Lastly, there are two generic types of streams: istream and ostream. There are different 'sub-streams' or 'subtypes' for each of these which are considered valid when they are passed in to functions. For example,

  • ostream consists of: basic_ostream (cout, cerr), ofstream, & ostringstream
  • istream consists of: basic_istream (cin), ifstream, & istringstream

We've been using ofstream & ifstream for the examples above.
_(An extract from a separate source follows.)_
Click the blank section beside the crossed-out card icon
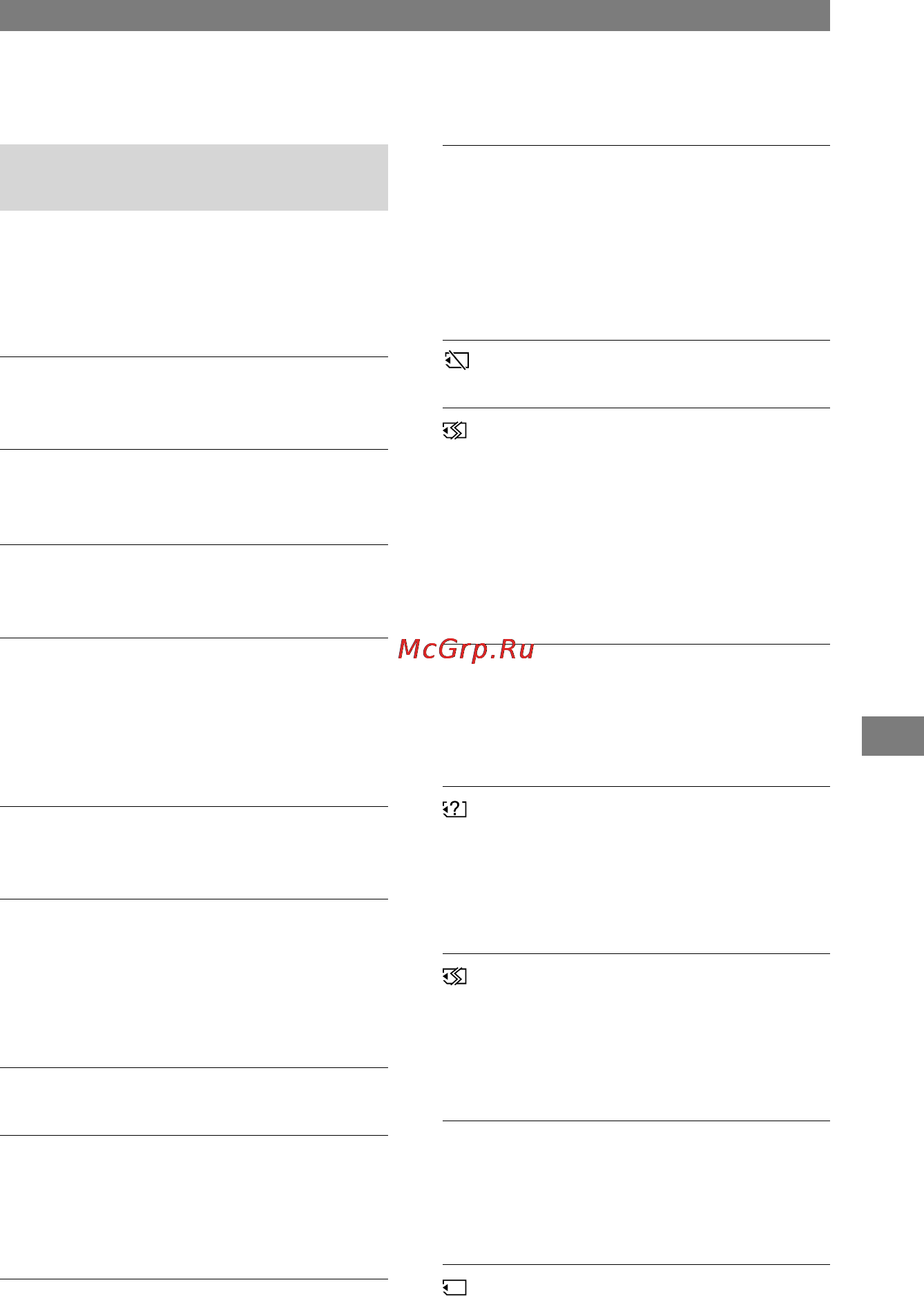This screenshot has height=1296, width=924. pos(649,374)
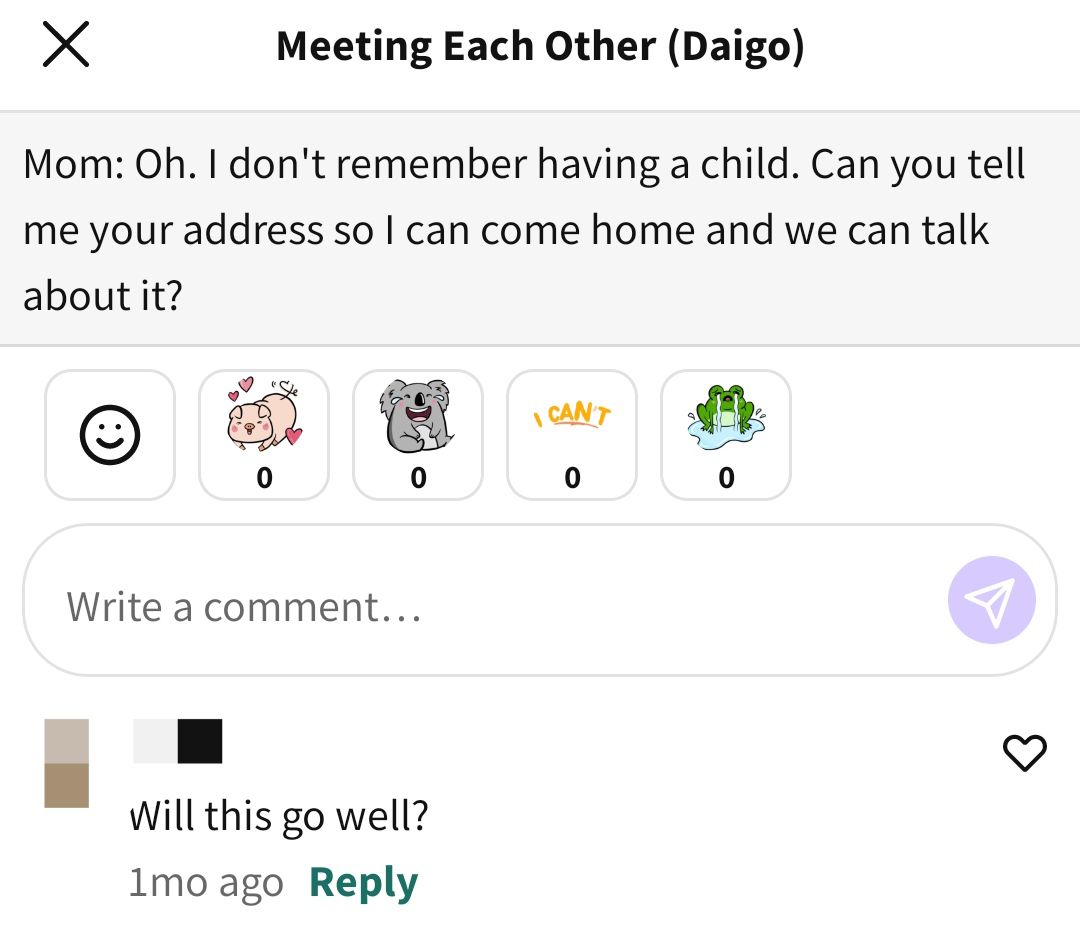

Considering that there are multiple types of streams, however, think about this: what if we want to test cin but in an automated fashion (so the tester doesn't need to sit there and manually input data)?

Because cin is a type of istream, let's make a function which accepts the generic istream (and ostream just for fun) as an argument:

C++
#include <iostream>
#include <fstream>
#include <sstream>

void csv_writer(
  std::string column1,
  std::string column2,
  std::istream& input,
  std::ostream& output
) {
  output << column1 << "," << column2 << std::endl;
  while (input >> column1 >> column2) {
    output << column1 << "," << column2 << std::endl;
  }
}

void file_stream_example() {
  std::ifstream file_input("test.txt");
  std::ofstream file_output("output.txt");

  if (!file_input.is_open() or !file_output.is_open()) {
    std::cout << "failed to open input or output file" << std::endl;
  }

  csv_writer(
    "animal",
    "count",
    file_input,
    file_output
  );

  file_input.close();
  file_output.close();
}

void basic_stream_example() {
  // remember to pass in/type
  // your input, i.e. /main < test.txt
  csv_writer(
    "animal",
    "count",
    std::cin,
    std::cout
  );
}

void stringstream_example() {
  std::string input = "giraffe 67";
  std::istringstream input_ss(input); // simulated input
  std::ostringstream output_ss; // this will hold our output

  csv_writer(
    "animal",
    "count",
    input_ss,
    output_ss
  );

  std::string expected = "animal,count\ngiraffe,67\n";
  if (output_ss.str() == expected) {
    std::cout << "yay" << std::endl;
  }
}

int main() {
  // both of these functions are equally valid
  // because csv_writer() is generic.

  file_stream_example();
  basic_stream_example();
  stringstream_example();
  return 0;
}

And thats it! This concept is actually very useful for data science & data analytics, because it lets you take some malformed or terribly formatted data, and rewrite it to different file with a consistent format that you can use for analysis.